37e JOUR (suite) – Ve. 3 mars 1865 – 3e méditation – Sacrifices de l'amour
La Grande retraite de Rome – 65 jours en 1865
– Notes de Retraite 44 (NR 44 dans les Œuvres complètes) déjà parues ici :
Récapitulatif des publications
- Présentation
- Les 7 premiers jours : Mercredi 25 janvier : Saint Paul – Rome
Rédemptoristes — Mercredi 1er février - 2e Semaine : Jeudi 2 février – Mercredi 8 février
- 3e Semaine : Jeudi 9 février - Mercredi 15 février
- 4e Semaine : Jeudi 16 février – Mercredi 22 février 1865
- 5e Semaine : Jeudi 23 février – Mercredi des Cendres, 1er mars 1865
- 36e JOUR – Jeudi 2 mars 1865 • 1re méditation – Règle, vertu • 2e méditation receuillement • 3e méditation – La vie ou la mort de la Société dépendent de ma vie
- 37e JOUR – Vendredi 3 mars 1865 • 1re méditation – Jésus sacramentel n'est pas aimé • 2e méditation – Action de grâces
37e JOUR (suite)
Vendredi 3 mars 1865
3e méditation – Sacrifices de l'amour
On n'aime pas Notre Seigneur au très saint Sacrement parce qu'on l'ignore, ou l'on n'examine pas assez les sacrifices que son amour fait pour nous au très saint Sacrement. Ils sont tellement surprenants que j'en avais le cœur opprimé et les yeux en larmes.

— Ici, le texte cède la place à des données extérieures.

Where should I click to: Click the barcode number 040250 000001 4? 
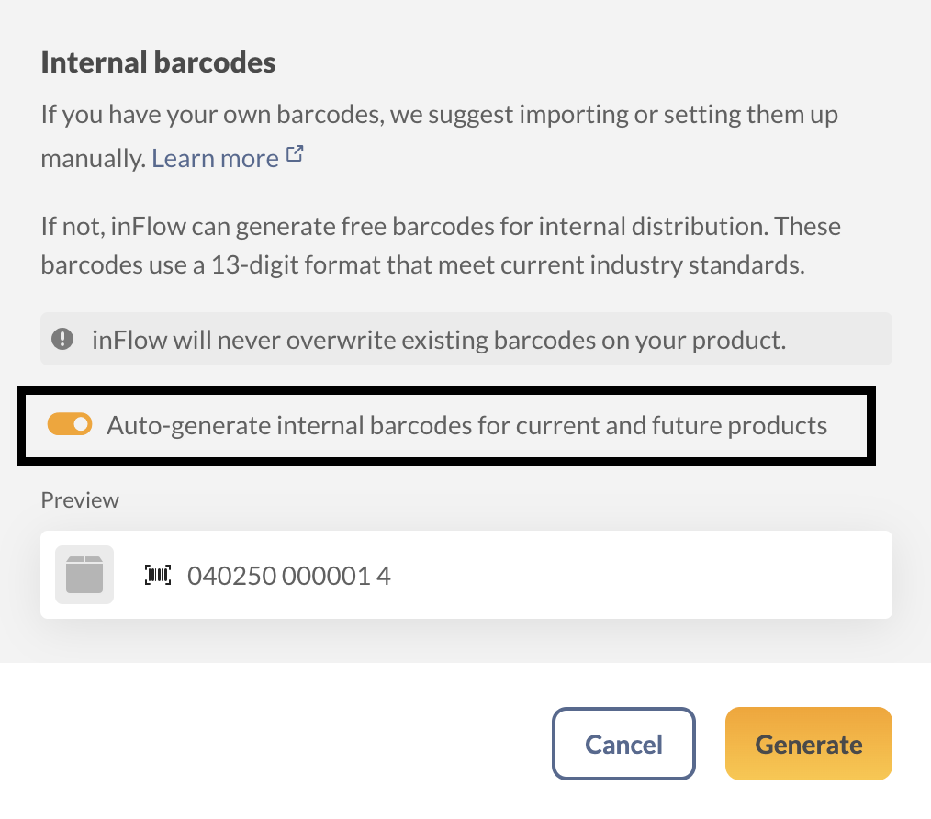point(290,575)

1° L'institution de l'Eucharistie était au prix de toute la passion du Sauveur. Et comment cela ? L'Eucharistie est un sacrifice. Mais il n'y a pas de sacrifice sans une victime à immoler, puis immolée. L'immolation, c'est la mort de la victime. L'offrande, c'est la victime offerte. La manducation de la victime, c'est la participation aux mérites du sacrifice.
Or tout cela est dans l'Eucharistie : c'est le sacrifice non sanglant, parce que la victime est morte une fois et se perpétue en son état de victime, « je vis un Agneau, comme égorgé » [Ap 5,6]. Pour manger cette victime, il faut qu'elle voile son état glorieux sous un emblème, un signe de mort. On ne mange que ce qui est mort à sa vie. Autrement, il y aurait combat.

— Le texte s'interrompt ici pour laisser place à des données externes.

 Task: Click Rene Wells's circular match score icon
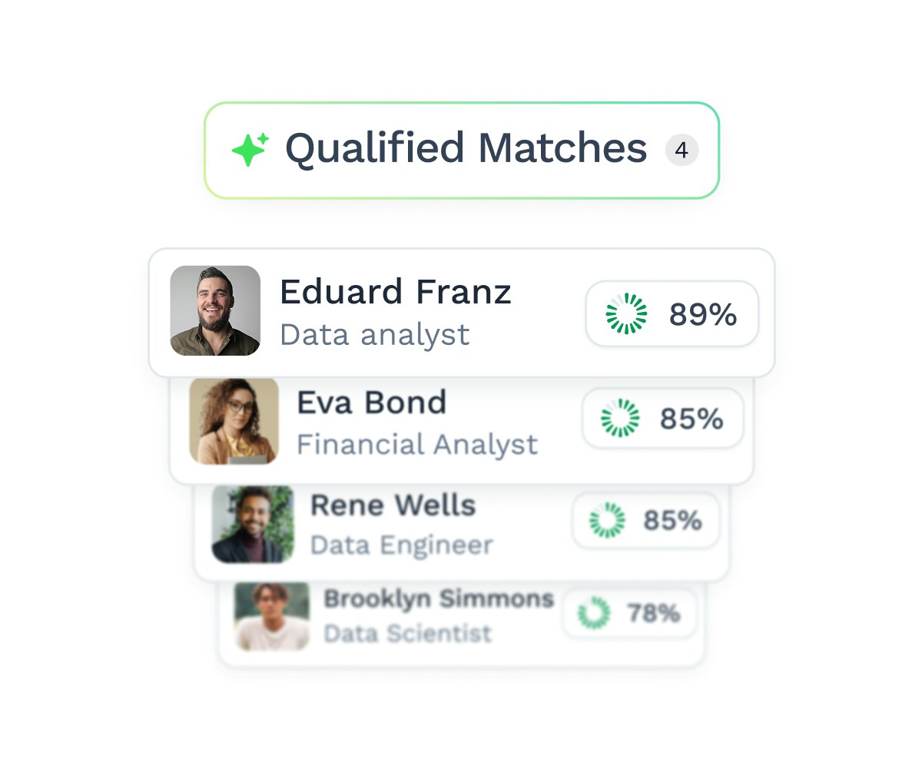(x=607, y=521)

Or voilà qui est bien fort. – L'Eucharistie était au prix du jardin des Olives, des tribunaux et du Calvaire. Puis, comme c'est dans son sacrifice sur la croix que Jésus a opéré l'œuvre de notre rédemption, c'est par le sacrifice de la messe qu'il le continue pour nous en appliquer les mérites : « Chaque fois que tu accomplis l'œuvre de notre rédemption »* – « Le même étant le prêtre et la victime »**.
Je profite même plus du sacrifice de l'autel que je n'aurais profité du sacrifice de la croix, où je n'aurais pu manger de la chair de la divine victime, ni boire de son sang, puisqu'elle n'avait pas encore passé par le feu de l'autel pour devenir un aliment.
Et qui sait ? J'aurais été un des plus iniques bourreaux, là, au pied de la croix. Aujourd'hui, j'ai la foi.
2° En instituant l'Eucharistie, Jésus perpétuait les sacrifices de sa passion***, les abandons du jardin des Oliviers, la trahison de ses amis, de ses disciples devenant schismatiques, hérétiques, renégats, mahométans, des chrétiens vendant la divine hostie aux juifs, aux impies, – les reniements de chez Anne, les fureurs sacrilèges de chez Caïphe, le mépris d'Hérode, la lâcheté de Pilate, puis la honte de se voir préférer le démon, une passion, une idole de chair. Puis le crucifiement sacramentel dans le corps et dans l'âme du communiant sacrilège.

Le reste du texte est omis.